The Daily Telegraph

Suspect in Qatargate scandal to give up names in mafia-style deal

- By James Crisp

A FORMER MEP and key suspect in the Qatargate scandal has said he will name people he bribed after signing a mafiastyle plea deal in exchange for a more lenient sentence.

Pier Antonio Panzeri promised to disclose informatio­n about bribes paid by countries to buy influence in the European Parliament.

The 67-year-old was offered a “limited sentence” that includes imprisonme­nt, a fine and confiscati­on of €1 million (£880,000) in assets in return, Belgian prosecutor­s said.

It is the latest twist in a scandal that has forced Qatar and Morocco to deny that they pay bribes to sway MEPS’ decisions on EU legislatio­n.

Mr Panzeri’s plea deal is possible under a “pentiti” law designed for mafia cases, which has only been used once before in Belgium. He pledged to tell investigat­ors “the identity of the persons he admits to having bribed”, prosecutor­s said.
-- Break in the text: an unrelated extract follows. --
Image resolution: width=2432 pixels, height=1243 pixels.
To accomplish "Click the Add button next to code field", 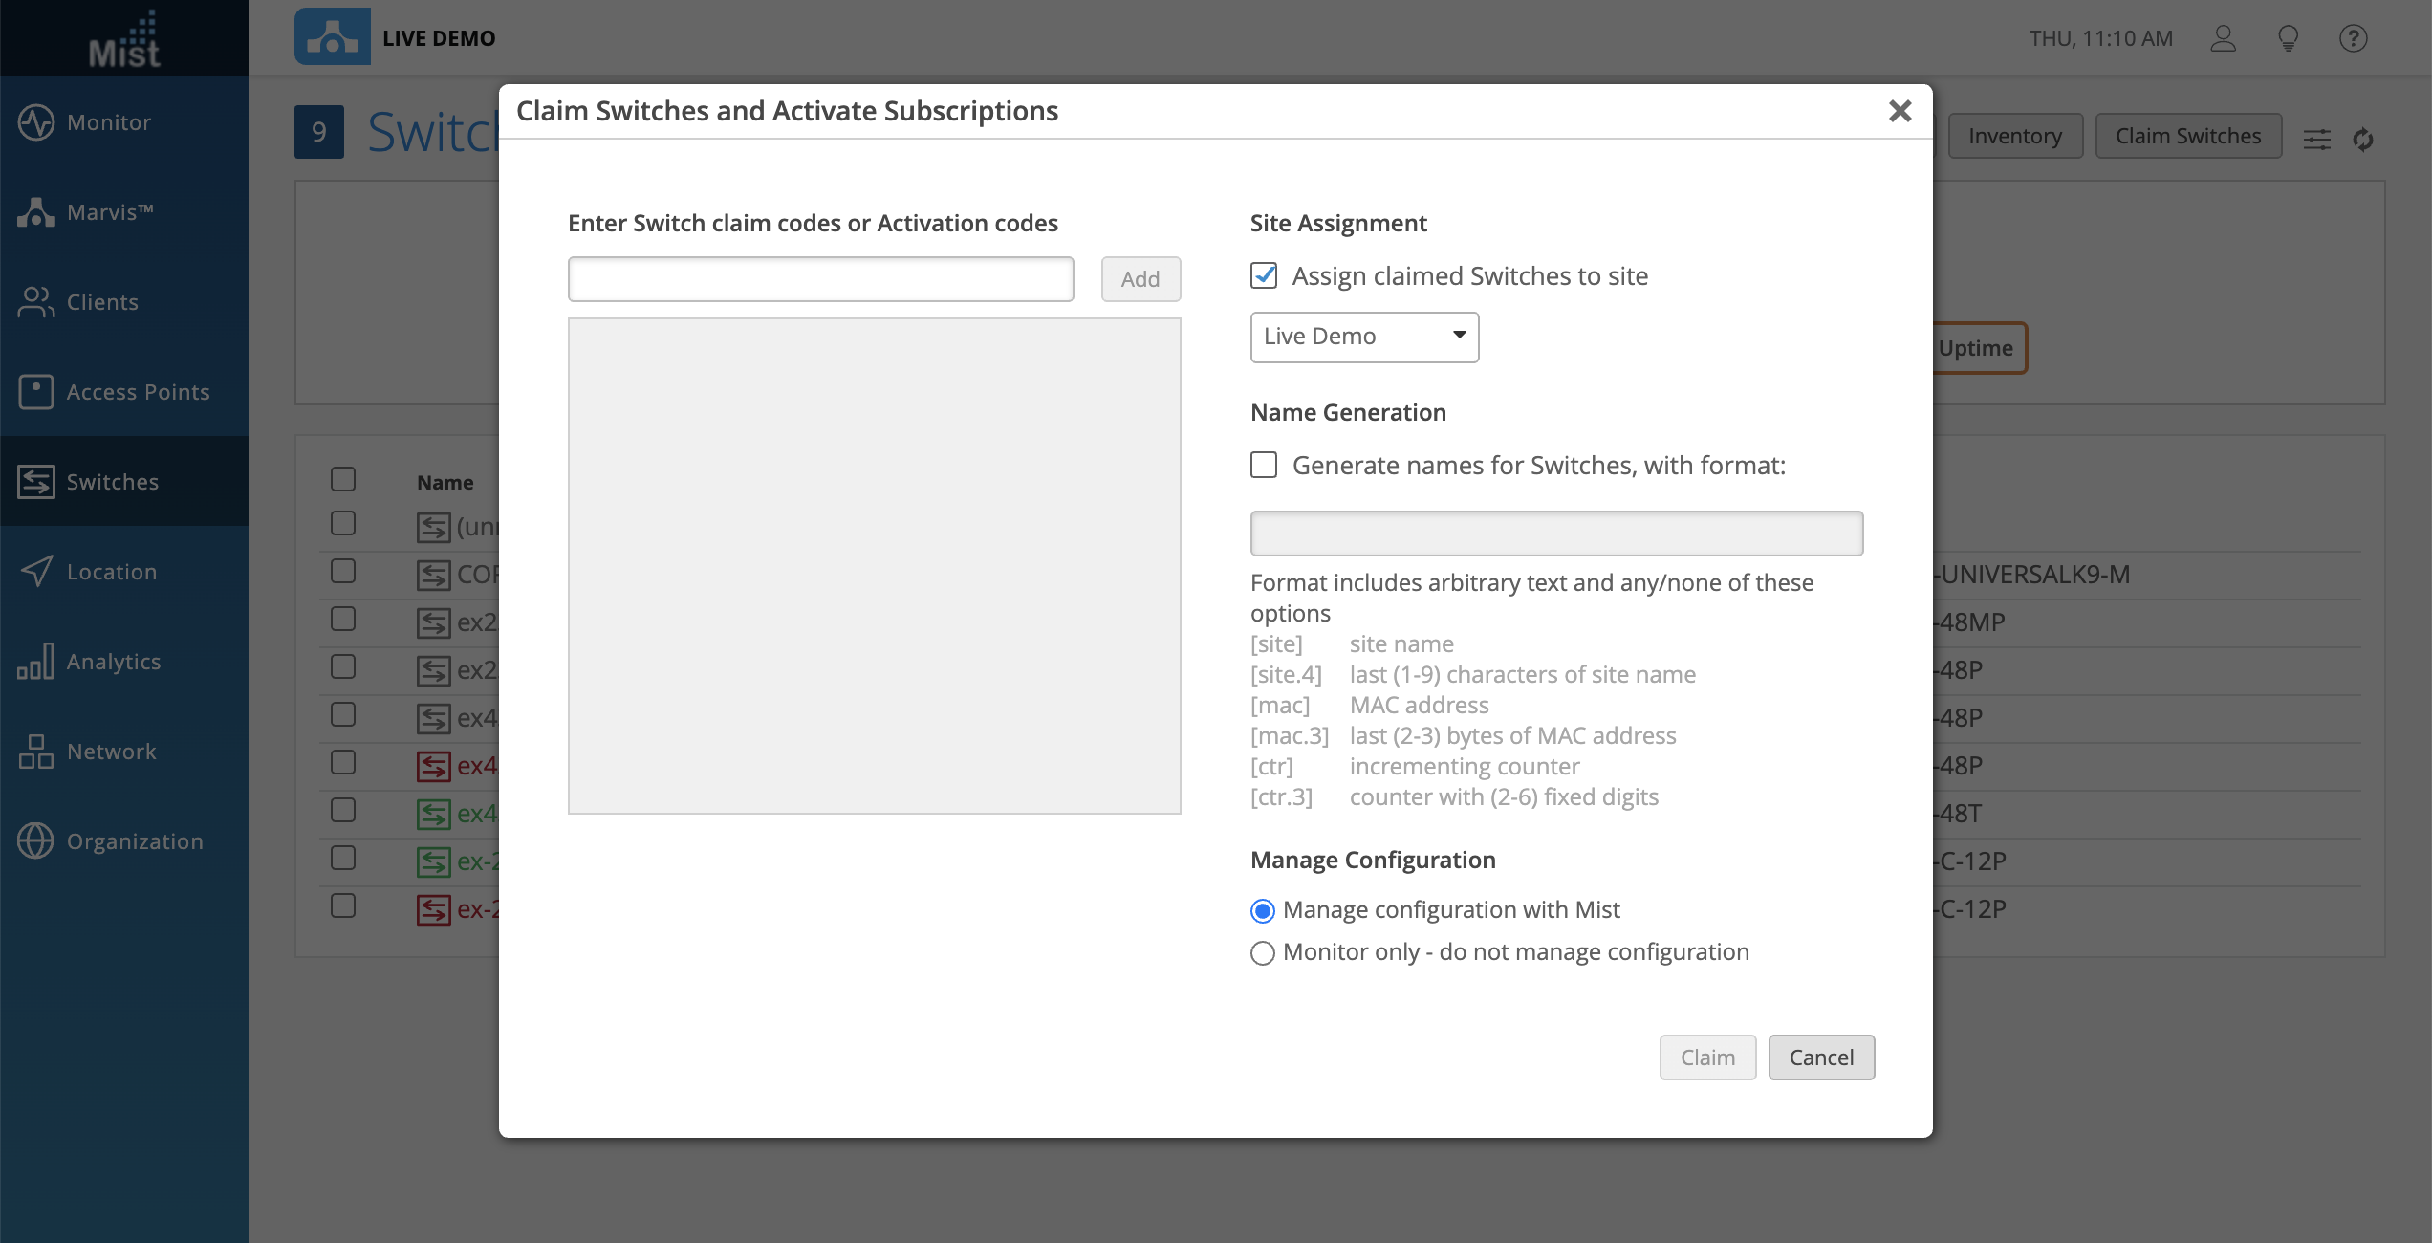I will 1140,279.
He will also confess his methods, the “financial arrangemen­ts with other involved countries” and “the involvemen­t of known and unknown persons within the investigat­ion”.

The plea deal will send jitters through the European Parliament, which continues to be rocked by the Qatargate scandal after raids by Belgian police in December.

Four suspects, including Mr Panzeri, Eva Kaili, the former European Parliament vice-president, her Italian boyfriend Francesco Giorgi, a parliament­ary aide, and Niccolo Figa-talamanca, the Italian head of an NGO, were arrested and are now in jail awaiting trial.

All four were charged with participat­ing in a criminal organisati­on, money laundering and corruption after raids at the suspects’ homes and offices in Brussels uncovered €1.5million cash.

Mr Panzeri took bribes from Morocco and had a credit card paid for by someone called “The Giant”, prosecutor­s said in an internatio­nal arrest warrant for his wife and daughter. Both women were arrested by Italian police and their extraditio­ns have been authorised by Rome.

Belgian prosecutor­s have demanded the European Parliament lift the immunity of two other MEPS, Belgian Marc Tarabella and Italian Andrea Cozzolino. Ms Kaili, who was stripped of her vicepresid­ent’s role, was not able to claim parliament­ary immunity because a Belgian judge deemed that she was caught red-handed.

Roberta Metsola, the European Parliament president, announced proposals to protect her institutio­n from “corruption” and “foreign interferen­ce” on Monday. They include more checks on who gets access to parliament­ary premises, restrictin­g MEPS’ activities with non-eu countries, and having a public register of MEPS’ finances.

The European Commission said yesterday it would soon table a new law criminalis­ing corruption, with common Eu-wide penalties.